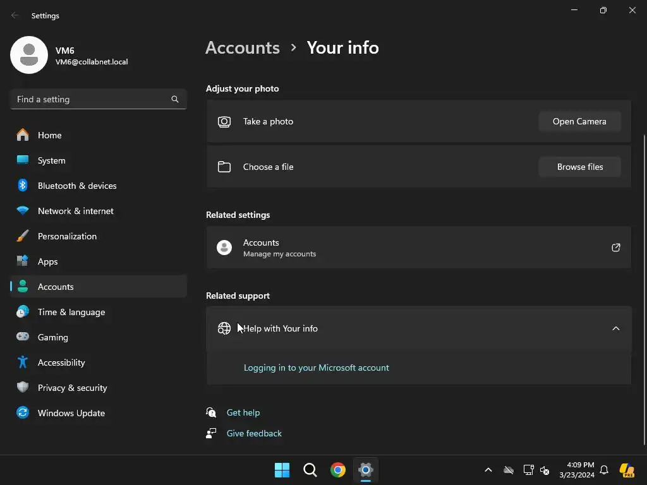This screenshot has width=647, height=485.
Task: Click the Privacy & security shield icon
Action: (23, 388)
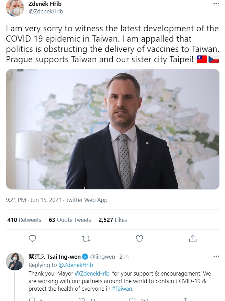Share Tsai Ing-wen's reply
This screenshot has width=225, height=301.
point(185,300)
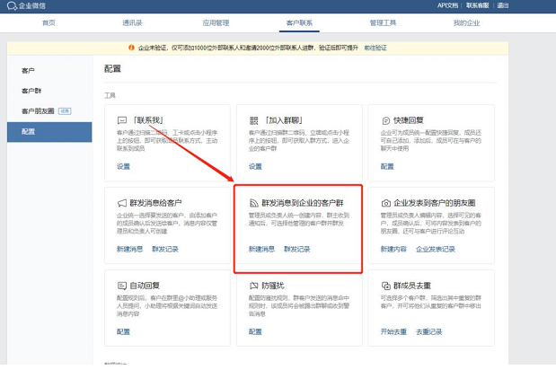556x370 pixels.
Task: Switch to the 应用管理 tab
Action: pos(216,22)
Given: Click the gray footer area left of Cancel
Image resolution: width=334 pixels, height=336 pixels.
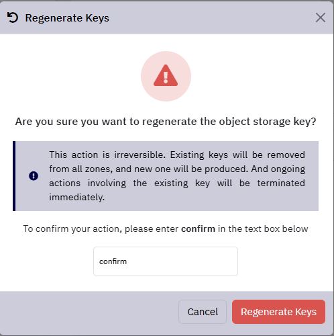Looking at the screenshot, I should [89, 312].
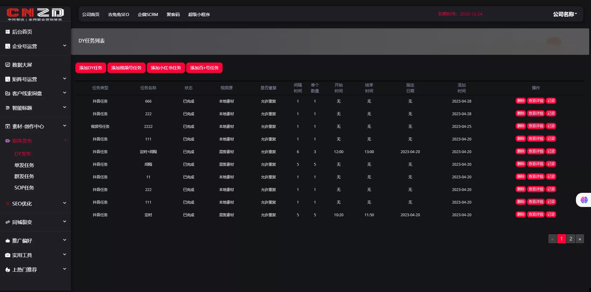Go to page 2 of the task list
This screenshot has height=292, width=591.
tap(571, 239)
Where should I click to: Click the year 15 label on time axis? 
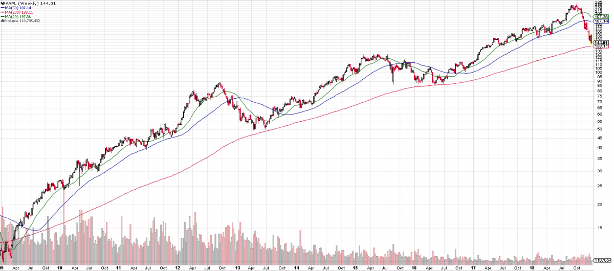(x=354, y=267)
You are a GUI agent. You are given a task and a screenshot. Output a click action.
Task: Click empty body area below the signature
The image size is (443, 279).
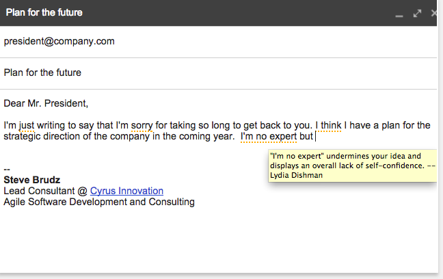[x=218, y=240]
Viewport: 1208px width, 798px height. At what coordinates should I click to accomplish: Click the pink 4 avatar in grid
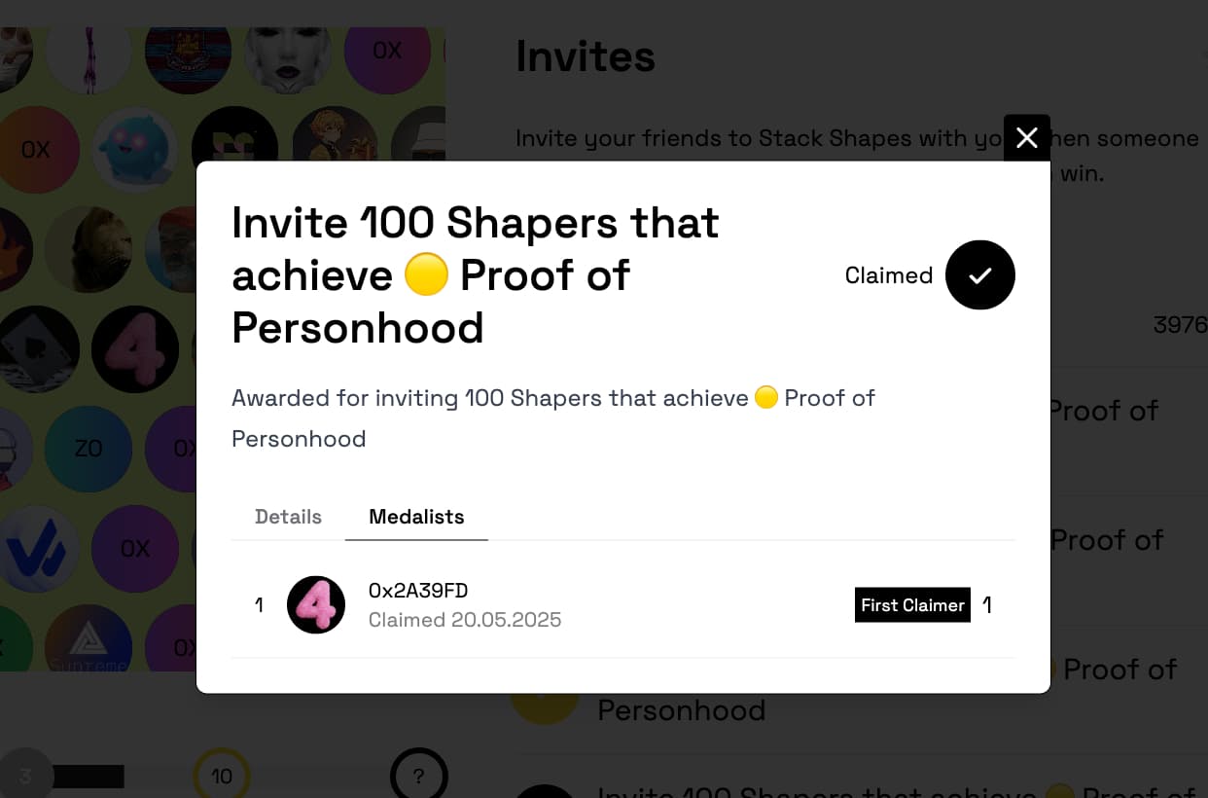(135, 347)
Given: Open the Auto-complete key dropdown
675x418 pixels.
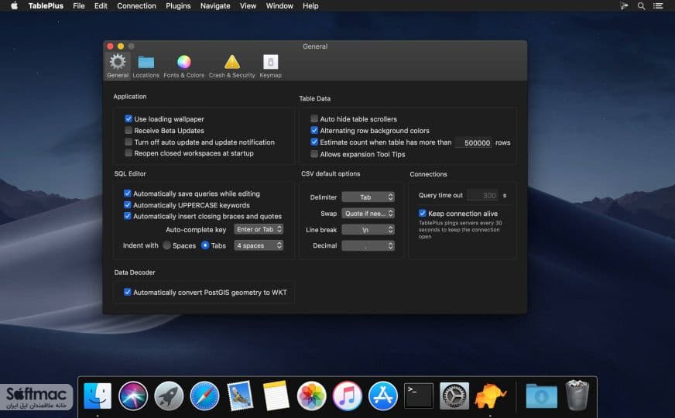Looking at the screenshot, I should tap(259, 229).
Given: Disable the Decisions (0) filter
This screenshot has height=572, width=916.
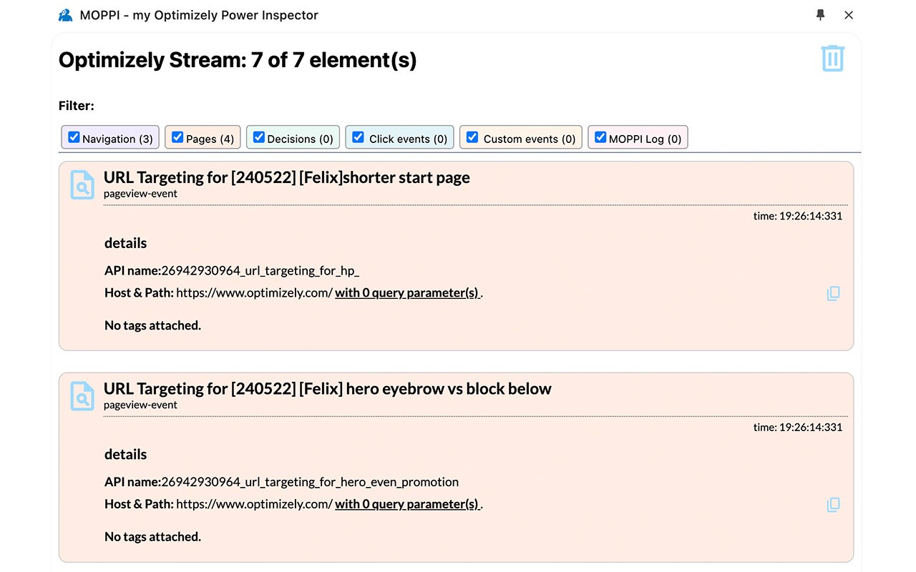Looking at the screenshot, I should 259,137.
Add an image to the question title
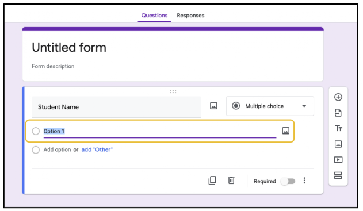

## Directions
Please transcribe, with no additions, the lines starting at the one that contains "The image size is (443, 279)." and running through the last line of the entries, inclusive. Leave the pictures out.

## Written response
The image size is (443, 279).
[x=218, y=240]
Viewport: 1208px width, 798px height. At what coordinates should I click to accomplish: Click the pink 4 avatar in grid
(135, 347)
Given: Open the Auto-complete key dropdown
675x418 pixels.
Looking at the screenshot, I should tap(259, 229).
Given: Disable the Decisions (0) filter
This screenshot has height=572, width=916.
Looking at the screenshot, I should 259,137.
Add an image to the question title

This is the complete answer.